● Problem requirements
Turn the data below, from the line containing "Select the Bedroom 2 label" down to the line containing "tap(949, 695)", into a numbered list with blank lines omitted.

[Begin Listing]

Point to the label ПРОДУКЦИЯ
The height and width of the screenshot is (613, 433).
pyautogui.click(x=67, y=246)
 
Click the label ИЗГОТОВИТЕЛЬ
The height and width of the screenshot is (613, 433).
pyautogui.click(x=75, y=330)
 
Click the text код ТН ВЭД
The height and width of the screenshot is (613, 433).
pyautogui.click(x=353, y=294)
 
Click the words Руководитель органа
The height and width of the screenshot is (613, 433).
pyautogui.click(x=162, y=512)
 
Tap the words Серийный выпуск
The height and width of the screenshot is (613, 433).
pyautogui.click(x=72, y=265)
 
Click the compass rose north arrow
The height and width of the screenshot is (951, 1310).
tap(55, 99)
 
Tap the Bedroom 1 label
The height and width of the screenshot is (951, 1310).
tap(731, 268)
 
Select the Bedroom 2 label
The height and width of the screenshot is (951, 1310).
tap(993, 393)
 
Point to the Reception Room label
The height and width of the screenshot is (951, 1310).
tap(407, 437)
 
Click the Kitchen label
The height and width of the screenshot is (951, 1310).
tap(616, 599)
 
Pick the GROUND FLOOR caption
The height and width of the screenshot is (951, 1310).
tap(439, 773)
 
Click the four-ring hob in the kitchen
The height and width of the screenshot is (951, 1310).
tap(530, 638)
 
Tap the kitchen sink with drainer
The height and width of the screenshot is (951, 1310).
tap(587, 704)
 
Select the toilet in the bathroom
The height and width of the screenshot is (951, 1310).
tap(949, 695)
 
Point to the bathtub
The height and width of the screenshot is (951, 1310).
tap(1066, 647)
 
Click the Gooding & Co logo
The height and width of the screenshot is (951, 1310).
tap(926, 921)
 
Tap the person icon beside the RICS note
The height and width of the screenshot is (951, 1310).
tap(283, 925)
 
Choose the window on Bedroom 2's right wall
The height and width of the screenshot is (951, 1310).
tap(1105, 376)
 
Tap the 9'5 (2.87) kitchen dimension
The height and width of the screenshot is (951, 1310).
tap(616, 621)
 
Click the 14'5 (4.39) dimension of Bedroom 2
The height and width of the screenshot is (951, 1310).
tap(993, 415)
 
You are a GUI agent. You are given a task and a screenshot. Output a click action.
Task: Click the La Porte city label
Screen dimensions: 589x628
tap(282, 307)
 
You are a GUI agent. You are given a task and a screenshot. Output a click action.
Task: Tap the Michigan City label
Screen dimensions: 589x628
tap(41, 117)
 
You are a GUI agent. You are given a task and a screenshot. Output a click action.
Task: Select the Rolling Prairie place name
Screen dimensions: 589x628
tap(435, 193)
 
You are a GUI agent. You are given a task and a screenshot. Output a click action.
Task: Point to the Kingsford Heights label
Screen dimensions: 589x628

[End Listing]

● Problem solution
1. Select the Bedroom 2 label
2. The height and width of the screenshot is (951, 1310).
3. tap(993, 393)
4. Point to the Reception Room label
5. The height and width of the screenshot is (951, 1310).
6. tap(407, 437)
7. Click the Kitchen label
8. The height and width of the screenshot is (951, 1310).
9. tap(616, 599)
10. Pick the GROUND FLOOR caption
11. The height and width of the screenshot is (951, 1310).
12. tap(439, 773)
13. Click the four-ring hob in the kitchen
14. The height and width of the screenshot is (951, 1310).
15. tap(530, 638)
16. Tap the kitchen sink with drainer
17. The height and width of the screenshot is (951, 1310).
18. tap(587, 704)
19. Select the toilet in the bathroom
20. The height and width of the screenshot is (951, 1310).
21. tap(949, 695)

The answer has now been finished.